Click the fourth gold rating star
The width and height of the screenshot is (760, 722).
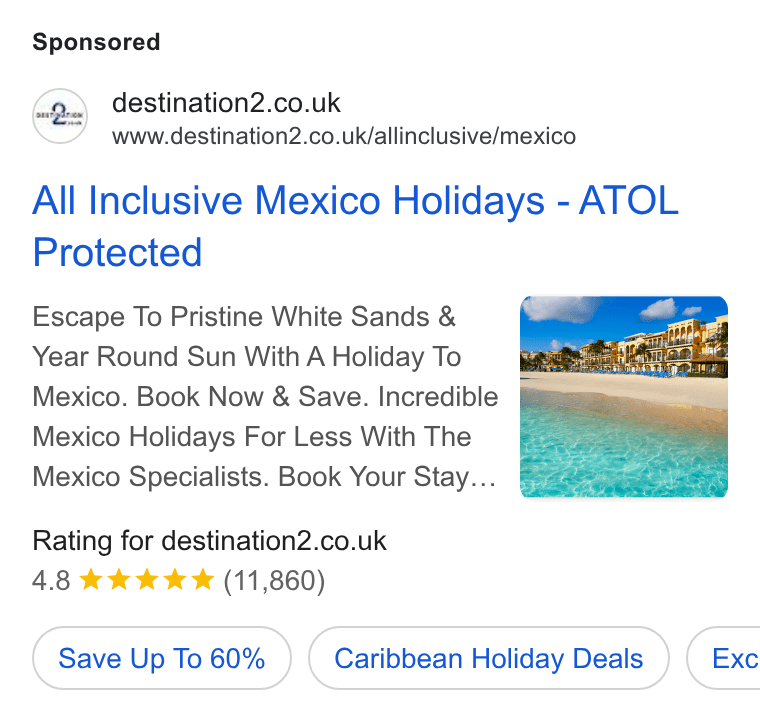coord(175,580)
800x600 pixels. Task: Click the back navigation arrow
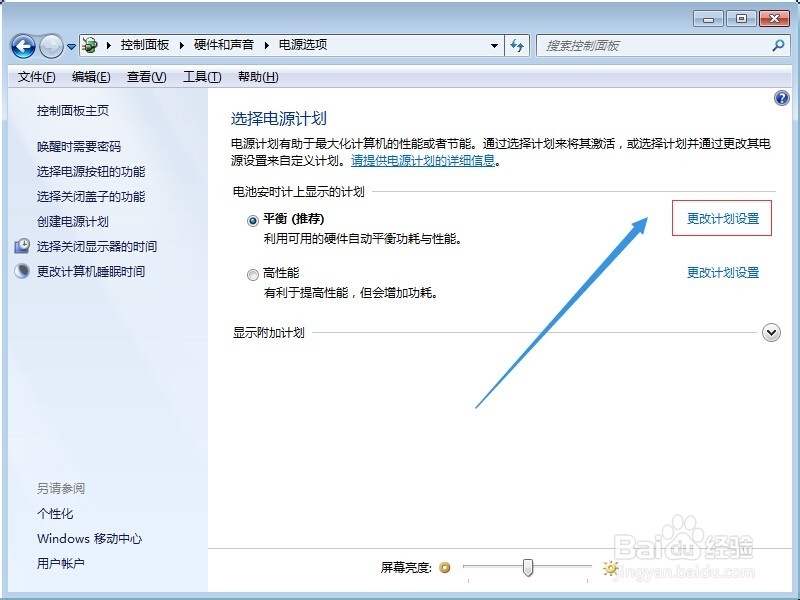[22, 45]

----

▶ _STATED TASK_
Rewrite all of the records above, replacing "Click" with "Tap" and changing nothing else. Omit the pictures.

▶ _ANSWER TO THIS TASK_
Tap the fourth gold rating star
The width and height of the screenshot is (760, 722).
coord(175,580)
800x600 pixels. Task: Tap the back navigation arrow
[22, 45]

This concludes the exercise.